▶ [Complete the following]:
- A) Reproduce word for word the part of the blog post about the Be a Better Freelancer® conference, starting at "September 25, 2020" and ending at "Laura Pennington Briggs.".
- B) Extend the blog post about the Be a Better Freelancer® conference past its final sentence, keeping its style and voice.

▶ [Selection]:
== == ==
While I figure out what you might like to see from An American Editor, two colleagues have stepped up with new content for you. Carolyn Haley‘s new Thinking Fiction column is at https://americaneditor.wordpress.com/2020/11/27/thinking-fiction-the-indie-editor-author-equation-part-1/, and a three-part series from a new contributor, Geoff Hart, began this week at https://americaneditor.wordpress.com/2020/11/25/finding-working-with-and-retaining-esl-clients-part-1/.

Thank you for your patience and presence!

September 25, 2020

2020 Be a Better Freelancer® conference is a hit!

By Ruth E. Thaler-Carter, Owner

An American Editor

The 15th annual Be a Better Freelancer® conference, held virtually in October 2020, continued the partnership between Communication Central, the An American Editor blog, and the National Association of Independent Writers and Editors (NAIWE) as co-host and PerfectIt as lead sponsor.

Another sponsor was new to the conference: The Six-Figure Freelancer and its author, Laura Pennington Briggs.
== == ==
▶ [Records provided]:
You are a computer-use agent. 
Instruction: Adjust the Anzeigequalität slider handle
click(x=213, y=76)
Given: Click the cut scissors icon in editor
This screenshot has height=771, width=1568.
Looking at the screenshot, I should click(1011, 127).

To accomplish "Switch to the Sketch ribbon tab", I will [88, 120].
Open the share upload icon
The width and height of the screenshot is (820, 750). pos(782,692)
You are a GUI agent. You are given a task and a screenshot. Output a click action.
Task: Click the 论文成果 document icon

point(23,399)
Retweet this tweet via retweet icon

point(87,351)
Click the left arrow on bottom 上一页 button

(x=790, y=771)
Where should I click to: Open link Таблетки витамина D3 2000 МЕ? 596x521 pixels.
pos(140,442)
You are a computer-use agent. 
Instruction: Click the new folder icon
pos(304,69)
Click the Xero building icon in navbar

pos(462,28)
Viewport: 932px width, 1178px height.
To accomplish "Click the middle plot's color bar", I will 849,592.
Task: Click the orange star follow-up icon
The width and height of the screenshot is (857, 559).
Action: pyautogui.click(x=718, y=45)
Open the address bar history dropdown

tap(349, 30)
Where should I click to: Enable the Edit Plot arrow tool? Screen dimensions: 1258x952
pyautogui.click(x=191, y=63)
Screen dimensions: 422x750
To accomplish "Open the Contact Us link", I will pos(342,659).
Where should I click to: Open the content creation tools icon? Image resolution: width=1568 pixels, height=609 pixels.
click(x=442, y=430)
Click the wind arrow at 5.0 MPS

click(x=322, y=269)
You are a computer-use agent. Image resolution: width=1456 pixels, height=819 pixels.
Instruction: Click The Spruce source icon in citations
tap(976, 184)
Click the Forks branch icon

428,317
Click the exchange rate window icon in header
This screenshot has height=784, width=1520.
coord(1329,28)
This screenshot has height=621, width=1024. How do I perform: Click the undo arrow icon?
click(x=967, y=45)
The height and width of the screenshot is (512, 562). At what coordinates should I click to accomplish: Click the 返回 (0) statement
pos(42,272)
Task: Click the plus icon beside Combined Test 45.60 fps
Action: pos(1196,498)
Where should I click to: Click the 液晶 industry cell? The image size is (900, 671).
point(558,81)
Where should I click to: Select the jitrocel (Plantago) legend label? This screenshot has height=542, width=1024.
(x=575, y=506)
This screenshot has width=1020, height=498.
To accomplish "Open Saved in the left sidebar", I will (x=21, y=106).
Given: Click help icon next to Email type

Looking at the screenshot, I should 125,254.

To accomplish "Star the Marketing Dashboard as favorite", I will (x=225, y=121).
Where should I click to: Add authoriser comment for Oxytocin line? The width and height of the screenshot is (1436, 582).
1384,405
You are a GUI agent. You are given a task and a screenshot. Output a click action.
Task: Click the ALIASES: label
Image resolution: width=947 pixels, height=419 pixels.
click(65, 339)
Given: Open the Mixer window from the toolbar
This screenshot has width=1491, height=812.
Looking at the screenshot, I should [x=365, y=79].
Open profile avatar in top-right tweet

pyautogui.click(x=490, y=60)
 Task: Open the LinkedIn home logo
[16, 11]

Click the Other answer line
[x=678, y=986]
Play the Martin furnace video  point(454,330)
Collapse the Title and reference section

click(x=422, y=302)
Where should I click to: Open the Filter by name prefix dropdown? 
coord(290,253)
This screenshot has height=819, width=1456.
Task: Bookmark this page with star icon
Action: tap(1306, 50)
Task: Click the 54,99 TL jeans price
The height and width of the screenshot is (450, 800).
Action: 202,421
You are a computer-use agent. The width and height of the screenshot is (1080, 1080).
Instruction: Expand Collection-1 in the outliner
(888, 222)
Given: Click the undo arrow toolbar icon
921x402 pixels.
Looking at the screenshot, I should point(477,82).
== == ==
▶ [Outputs by task]:
- A)
September 25, 2020

2020 Be a Better Freelancer® conference is a hit!

By Ruth E. Thaler-Carter, Owner

An American Editor

The 15th annual Be a Better Freelancer® conference, held virtually in October 2020, continued the partnership between Communication Central, the An American Editor blog, and the National Association of Independent Writers and Editors (NAIWE) as co-host and PerfectIt as lead sponsor.

Another sponsor was new to the conference: The Six-Figure Freelancer and its author, Laura Pennington Briggs.

- B)
We had several hundred registrations for our first all-virtual event and more than 100 actual participants. There was only one technical glitch — a huge relief! — and that was quickly resolved, thanks to the skills of NAIWE executive director April Michelle Davis.

Session topics included an exciting array of current tips, resources and insights about business basics, expansion, self-publishing and more.

For most of the past 15 years, “Be a Better Freelancer”® has been the only conference specifically for freelancers in the editorial world — writers, editors, proofreaders, indexers, desktop publishers, graphic artists, photographers, website creators, etc.

The 15th annual Communication Central-NAIWE Be a Better Freelancer conference offered a strong emphasis on opportunities in the self-publishing realm, as well as resources for overall business success, productivity and expansion. Sessions were consecutive rather than concurrent.

The conference event was online and free to all. Recordings of sessions are available at $30 each after the event; here’s the link to purchase any or all session recordings: https://naiwe.selz.com/categories/be-a-better-freelancer-conference

We plan to return to the full in-person format with concurrent sessions in each timeslot in 2021 in St. Louis, Missouri.

Thank you to everyone who participated, especially our knowledgeable and generous speakers, and our sponsors.

Topics and speakers included the following.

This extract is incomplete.